ALPHA: Eddie Gallagher and the War for the Soul of the Navy SEALs, by David Philipps. (Crown, $28.99.) Philipps tells the story of a Navy SEAL who was credibly accused of murdering an Iraqi prisoner of war but won acquittal as well as the widely publicized support of President Donald Trump. Eliot A. Cohen, in his review, calls it a “meticulously assembled and brilliantly written account” that “reveals that the killing was only the culmination of years of indiscipline, recklessness, tactical incompetence and bragging. … But the most interesting part of this remarkable and engrossing book examines the SEALs as an institution and as a subculture within the military.”

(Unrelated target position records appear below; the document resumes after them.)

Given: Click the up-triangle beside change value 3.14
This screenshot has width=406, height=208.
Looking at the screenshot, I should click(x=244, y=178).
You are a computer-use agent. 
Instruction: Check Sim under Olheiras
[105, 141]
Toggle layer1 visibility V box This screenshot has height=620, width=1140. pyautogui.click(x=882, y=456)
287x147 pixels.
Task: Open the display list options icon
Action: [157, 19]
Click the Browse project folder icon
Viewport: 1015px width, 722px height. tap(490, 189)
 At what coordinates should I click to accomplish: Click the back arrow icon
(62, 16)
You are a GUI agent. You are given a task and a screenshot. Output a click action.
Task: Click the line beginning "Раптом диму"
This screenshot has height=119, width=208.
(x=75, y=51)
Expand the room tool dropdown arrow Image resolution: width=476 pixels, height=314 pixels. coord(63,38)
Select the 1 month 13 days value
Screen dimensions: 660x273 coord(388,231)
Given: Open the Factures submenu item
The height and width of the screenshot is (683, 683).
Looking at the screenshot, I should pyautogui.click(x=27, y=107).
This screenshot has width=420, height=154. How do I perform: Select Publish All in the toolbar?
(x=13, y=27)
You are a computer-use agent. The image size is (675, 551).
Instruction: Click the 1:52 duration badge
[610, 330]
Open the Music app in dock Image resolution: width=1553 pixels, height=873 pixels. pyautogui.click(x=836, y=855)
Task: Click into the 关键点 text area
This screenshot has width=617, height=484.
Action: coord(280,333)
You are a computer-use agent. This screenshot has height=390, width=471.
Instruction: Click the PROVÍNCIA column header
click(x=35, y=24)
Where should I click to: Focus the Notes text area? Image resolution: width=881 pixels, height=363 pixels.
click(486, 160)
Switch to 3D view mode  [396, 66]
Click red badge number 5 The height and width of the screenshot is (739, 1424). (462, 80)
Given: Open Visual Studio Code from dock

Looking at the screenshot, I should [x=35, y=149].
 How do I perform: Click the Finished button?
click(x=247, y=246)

SEEING GHOSTS: A Memoir, by Kat Chow. (Grand Central, $28.) Nearly two decades after her mother’s death, when Chow was just 13, her family is still in deep mourning, an experience she documents with wit, poignancy and fresh insight and imagery. “The passage of so much time hasn’t dulled the ache,” Gaiutra Bahadur writes in her review. “A certain kind of sorrow lingers because a part of us wants it and wills it to persist, and Chow artfully and intelligently maps which kind of grief this is.”
SMILE: The Story of a Face, by Sarah Ruhl. (Simon & Schuster, $27.) Soon after the birth of her twins, the award-winning playwright was diagnosed with Bell’s palsy, which robs her of something she had taken for granted: her smile. “This is the story of my asking it to come back,” Ruhl writes in this miracle-free but affecting memoir. Mary Pols reviews the book alongside two other memoirs of recovery, and notes that Ruhl “takes detours into theology and her life in the theater, including confronting a sense that the Bell’s palsy marked a dividing line between her early success and later work. … But there’s something pleasing about the memoir’s deliberately slow pace, mimicking Ruhl’s recovery over 10 years. A partial recovery, she realizes, is very much like life itself.”